We will now define a function to clean and prepare the data before we feed it into the model. The general goal of this fuction is to:
- remove features that we don't want to use in the model, just based on the number of missing values (25% threshold) or data leakage
- transform features into proper format (numerical to categorical, scaling numerical, filling in missing values, ect)
- create new features by combining other features

We will handle missing values by:
- all columns:
    - dropping columns with more than 5% missing values **for now**
- text columns:
    - dropping columns with 1 or more missing values **for now**
- numeric columns:
    - filling in missing values with column mode **for now**

In [3]:
# creating series that counts sum of missing data in each column
num_missing = df.isnull().sum()

# creating filter to find columns with >5% missing values
dropped_missing_cols = num_missing[(num_missing > len(df)/20)]

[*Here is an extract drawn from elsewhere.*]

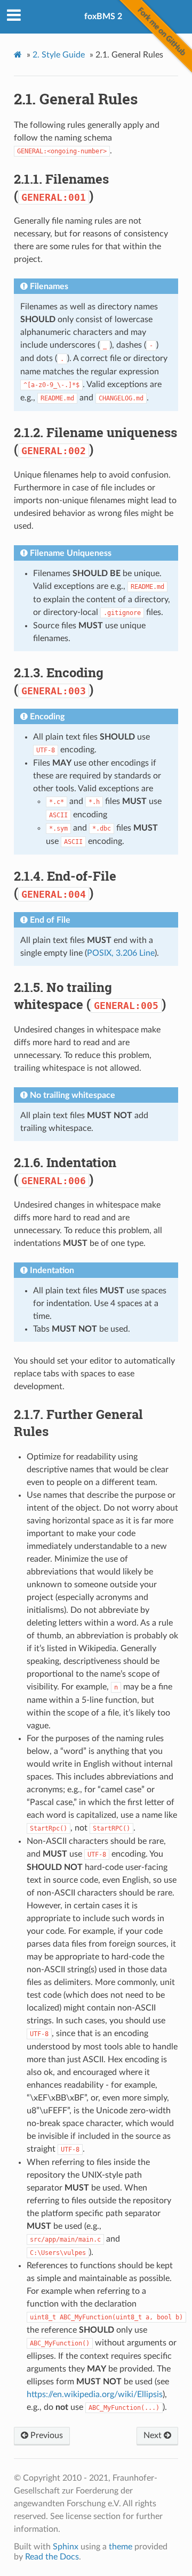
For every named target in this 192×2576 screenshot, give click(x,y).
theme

# dropping the columns from data
df = df.drop(dropped_missing_cols.index, axis=1)

In [4]:
# creating series to identify text columns with missing values
text_cols = df.select_dtypes(include='object').isnull().sum()

# creating filter to identify columns with missing values
text_missing_cols = text_cols[(text_cols >= 1)]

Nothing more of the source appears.